VG Minden: Auch nach DSGVO-Inkrafttreten genügt Kaufinteresse für Weitergabe von Grundstücksdaten aus

Auch nach Inkrafttreten der DSGVO genügt es für die Weitergabe von Grundstücksdaten aus, wenn der Empfänger nachweist, dass er ein Kaufinteresse an der Immobilie hat (VG Minden, Urt. v. 27.09.2022 - Az. 3 K 5097/21).

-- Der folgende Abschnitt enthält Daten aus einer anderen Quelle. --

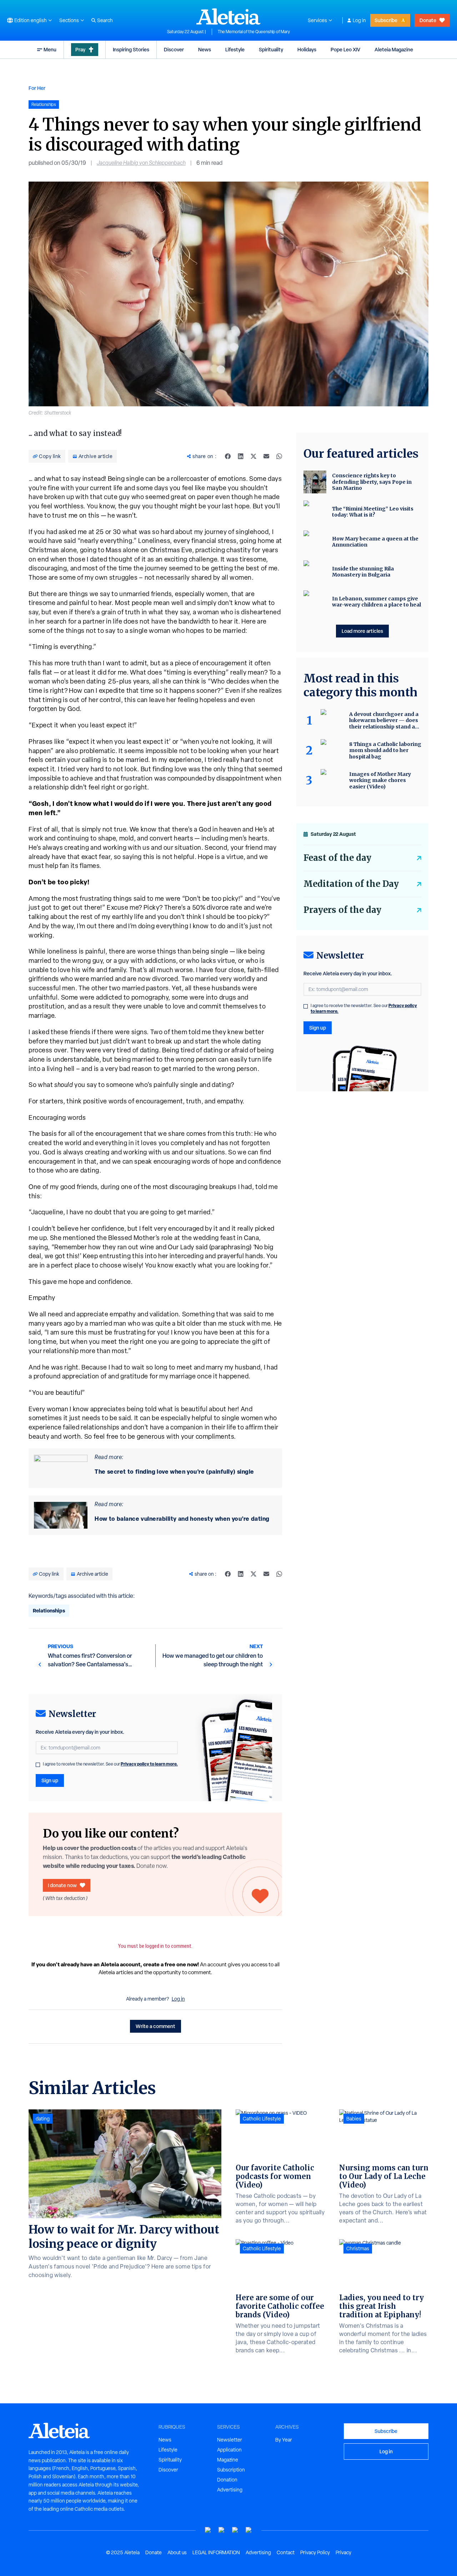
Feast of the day (337, 857)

Der Kläger war Eigentümer eines Grundstücks und wehrte sich gegen die Weitergabe seiner Daten durch das behördliche Katasteramt an einen Dritten, der geltend gemachte hatte, die Immobilie erwerben zu wollen und daher die Adresse des Inhabers benötige.

Der Kläger hielt einen solchen Grund für nicht ausreichend, um seine personenbezogenen Daten ohne Einwilligung an einen Dritten weiterzugeben und klagte daher auf Unterlassung.

Zu Unrecht, wie nun das VG Minden urteilte.

Das Handeln der Behörde sei rechtmäßig.

"Das Verwaltungshandeln des Beklagten war offensichtlich rechtmäßig. Es findet seine gesetzliche Grundlage in § 14 Abs. 2 Satz 1 VermKatG NRW. Hiernach werden im Liegenschaftskataster erfasste Eigentümerangaben jedem bereitgestellt, der ein berechtigtes Interesse darlegt. Eigentümerangaben sind (...) die Namen, Geburtsdaten und rechtlichen Anteilsverhältnisse der Eigentümer und Erbbauberechtigten sowie die der Katasterbehörde bekannt gewordenen aktuellen Anschriften, die Angaben zu Verwaltern und die Grundbuchbezeichnung.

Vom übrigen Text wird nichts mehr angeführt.